Eso deja un camino concreto para que el tema de la lucha contra la corrupción siga vigente en la agenda pública, además con un mensaje que deja al Congreso mal posicionado.

El Congreso, contra las cuerdas

La primera pregunta de la consulta y una de las más criticadas por razones técnicas (porque obliga a cambiar la Constitución y la consulta no se creó para eso) y políticas (muchas voces la calificaron de populista) es la de la reducción del salario de los congresistas.

La votación es particularmente fuerte porque suma más gente que las 9 millones 374 mil personas que votaron por todos los senadores sumados, lo que envía un fuerte mensaje contra ellos.

También deja una señal fuerte contra la clase política, que es mayoritaria en el Congreso y que ya venía golpeada después de los malos resultados de Germán Vargas en las presidenciales, de la buena votación de Gustavo Petro en segunda vuelta y de la falta de mermelada que hasta ahora le ha dado Duque.

Después de los resultados de hoy, revive la vieja amenaza que en 1998 puso en palabras Fabio Valencia Cossio, uno de sus grandes representantes al posesionarse como presidente del Senado, “O cambiamos o nos cambian”.

De hecho, incluso el Fiscal General, Néstor Humberto Martínez, dijo hacia las 6 de la tarde de hoy que el deber del Congreso es sacar adelante esos proyectos, una forma de aceptar el peso político de la decisión de hoy, que es más fuerte para los políticos tradicionales porque casi todos los promotores de la consulta, que salen reforzados, han sido permanentes críticos de ellos.

Eso deja un camino concreto para que el tema de la lucha contra la corrupción siga vigente en la agenda pública, además con un mensaje que deja al Congreso mal posicionado.

La victoria de Claudia López y Angélica Lozano (y sus aliados)

López, exsenadora verde y cabeza de la consulta con la senadora Lozano, dijo este jueves en Hora 20 que está entre ser candidata a la Alcaldía de Bogotá el próximo año o serlo a la Presidencia en 2022.

Tras haber liderado una consulta con una votación sin precedentes y más votos que el presidente actual o cualquiera en el pasado, queda con un capital político muy grande que además podrá utilizar en los meses siguientes con los debates que seguramente habrá en el Congreso sobre los proyectos anticorrupción que presenten sus aliados.

Lozano, aunque no tiene un proyecto electoral para el próximo año, también queda bien posicionada al inicio de su primer período en el Senado, donde probablemente también lidere el impulso a esos proyectos.

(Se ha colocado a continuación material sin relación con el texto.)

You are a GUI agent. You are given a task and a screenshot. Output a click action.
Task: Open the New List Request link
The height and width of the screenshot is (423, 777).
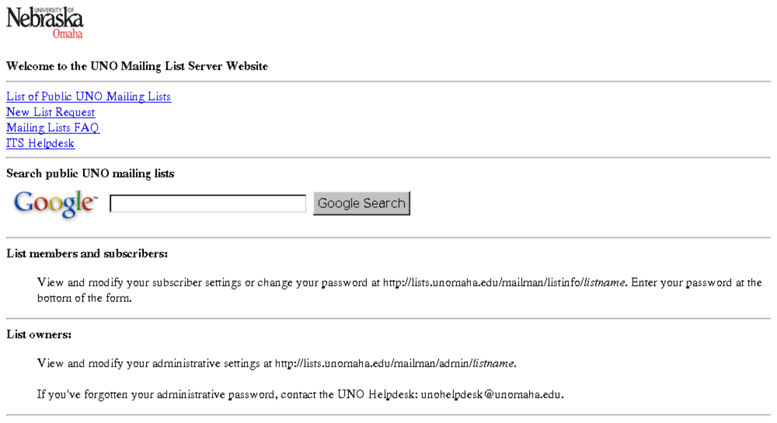tap(51, 112)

También quedan fortalecidos el exsenador verde y aspirante a la misma Alcaldía, Antonio Navarro, aunque como tuvo un papel menos protagónico el impulso probablemente será menor; y otros políticos que hicieron campaña como el también senador verde Antonio Sanguino, el senador del Polo Jorge Enrique Robledo, el excandidato verde Sergio Fajardo o el excandidato presidencial Gustavo Petro.

Incluso puede darle un baño de buena imagen a Rodrigo Lara, senador de Cambio Radical, y a Luis Fernando Velasco, senador liberal que salieron en el popular video de reguetón proconsulta que hizo Daniel Samper Ospina y que ayudó a mover la campaña en redes durante la última semana.